Micro-apartments. Twitter-apts. Mini-flats. There are many descriptive names one could come up with for the small apartments that we will soon be seeing more of in San Francisco. But judging from the opposition, you would think they were named like the media names disastrous East Coast storms: Apartmogeddon, Frankenapt, Apocalyptment.
Scary thoughts aside, in November 2012 the Board of Supervisors passed legislation by Supervisor Scott Weiner — the anti-Peskin —that approved the construction of a limited number of micro-apartments. The units, as small as 220-square-feet of total space, are expected to rent for around $1,500 per month, about a quarter less than the average apartment in the City.
“We’re at risk of losing our diversity,” Wiener told CBS News. “It’s harder and harder for people who are working class, who aren’t earning high incomes, to be able to stay here.”
“Space is at a premium in many big cities, driving up rents,” reported CBS News’ John Blackstone. “So micro-apartments are seen as one possible answer in cities from San Jose and Seattle to New York, where Mayor Michael Bloomberg backed a competition for best design. But nowhere are apartments more expensive than San Francisco, where an influx of young tech workers keeps demand high.”
There’s nothing new about tiny apartments in densely populated cities. Plenty of people have lived in tiny spaces in Manhattan, Chicago, Tokyo, and elsewhere. So why do some in San Francisco have such a problem with them? Is it a resistance to more residents, or do some critics just not want the people who are believed to be interested in renting these spaces?
Responding to criticism that micro apartments would mainly serve to house overworked and overpaid Silicon Valley workers, writer Farhad Manjoo suggested on PandoDaily that the message of such critics was, “Welcome to San Francisco! Now what the hell are you doing here?”
There are many types of possible residents to fill the micro-apts. Besides the, yes, tech workers, there are students, 20-somethings working their first jobs, new arrivals to the city waiting for bigger spaces to open up (or waiting for the next real estate crash so they can then buy something), and businesses needing space for visiting staff. Micro-apartments not only could help alleviate that chronic housing shortage but could also help people get their own space in town without needing to play Roommate Roulette.
Developer Patrick Kennedy, who learned a thing or two from his time in a 78-square-foot Airstream trailer, has been pushing the concept for a while. He set up and tested tiny apartments in a Berkeley warehouse, which he showed off to various interested members of the media. He adjusted his plans after that experiment, and he seems pleased with the final design.

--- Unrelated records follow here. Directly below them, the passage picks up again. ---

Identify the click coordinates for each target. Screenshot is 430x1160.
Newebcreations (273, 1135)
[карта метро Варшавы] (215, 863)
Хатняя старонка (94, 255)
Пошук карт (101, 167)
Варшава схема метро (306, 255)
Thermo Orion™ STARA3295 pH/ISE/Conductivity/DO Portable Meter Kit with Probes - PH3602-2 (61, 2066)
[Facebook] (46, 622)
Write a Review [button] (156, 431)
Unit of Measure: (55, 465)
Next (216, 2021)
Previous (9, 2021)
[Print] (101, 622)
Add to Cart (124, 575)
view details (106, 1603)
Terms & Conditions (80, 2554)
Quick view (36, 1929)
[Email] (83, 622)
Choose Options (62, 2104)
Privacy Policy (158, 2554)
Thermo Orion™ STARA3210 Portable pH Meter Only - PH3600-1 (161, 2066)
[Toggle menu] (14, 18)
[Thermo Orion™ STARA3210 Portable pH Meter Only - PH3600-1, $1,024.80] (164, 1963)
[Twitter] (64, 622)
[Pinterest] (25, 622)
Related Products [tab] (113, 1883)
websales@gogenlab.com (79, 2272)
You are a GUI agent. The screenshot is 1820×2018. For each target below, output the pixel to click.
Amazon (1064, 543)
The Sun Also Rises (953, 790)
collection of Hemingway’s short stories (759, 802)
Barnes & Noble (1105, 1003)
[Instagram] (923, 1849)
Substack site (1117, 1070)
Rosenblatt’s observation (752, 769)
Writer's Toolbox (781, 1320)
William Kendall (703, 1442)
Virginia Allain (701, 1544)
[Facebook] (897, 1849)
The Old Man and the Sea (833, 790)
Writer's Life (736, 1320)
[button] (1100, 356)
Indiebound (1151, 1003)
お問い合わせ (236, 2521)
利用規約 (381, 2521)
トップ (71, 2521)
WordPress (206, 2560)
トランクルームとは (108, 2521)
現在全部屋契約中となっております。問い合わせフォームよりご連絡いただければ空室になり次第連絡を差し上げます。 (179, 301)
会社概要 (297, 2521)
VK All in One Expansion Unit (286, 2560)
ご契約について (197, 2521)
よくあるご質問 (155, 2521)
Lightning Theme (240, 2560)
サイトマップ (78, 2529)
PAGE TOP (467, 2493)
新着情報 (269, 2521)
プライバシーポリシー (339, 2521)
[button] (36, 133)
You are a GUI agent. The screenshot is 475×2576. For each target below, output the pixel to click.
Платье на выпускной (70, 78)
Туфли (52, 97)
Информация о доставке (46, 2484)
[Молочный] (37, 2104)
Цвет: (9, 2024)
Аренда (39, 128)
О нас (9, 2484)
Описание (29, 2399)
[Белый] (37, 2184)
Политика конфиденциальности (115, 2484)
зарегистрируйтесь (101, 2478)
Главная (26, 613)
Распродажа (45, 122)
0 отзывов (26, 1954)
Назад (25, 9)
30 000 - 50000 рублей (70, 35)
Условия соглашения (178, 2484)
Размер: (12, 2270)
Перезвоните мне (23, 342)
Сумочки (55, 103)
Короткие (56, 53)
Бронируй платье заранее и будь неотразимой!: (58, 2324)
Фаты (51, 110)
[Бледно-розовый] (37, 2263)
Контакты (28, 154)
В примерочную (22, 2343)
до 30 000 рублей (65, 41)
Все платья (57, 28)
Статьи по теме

At www.panoramic.com, Kennedy’s company shows off its plans for SmartSpace Mission, a 160-unit building that will include a rooftop garden, cafe, bike storage, an on-site City Carshare vehicle, and energy-efficient and water-misering building operation. Its 24-unit building at 38 Harriet Street is much smaller, so it has fewer of the shared amenities but still boasts the green benefits of rainwater harvesting, high recycled content, reduced construction waste, and other things that make dense building work as well as turn it into a smart investment.
Micro-apartments and the move to increase density in the City are by no means a done deal. The City has a notoriously complicated approvals and appeals process, and the limit placed on their construction to a few hundred will hamper what could be a flourishing real estate submarket for investors and residents alike. But it’s a start, and the continued de-Peskin-ization of San Francisco’s approach to growth should continue to spur innovative ideas for handling population and economic growth in the City by the Bay.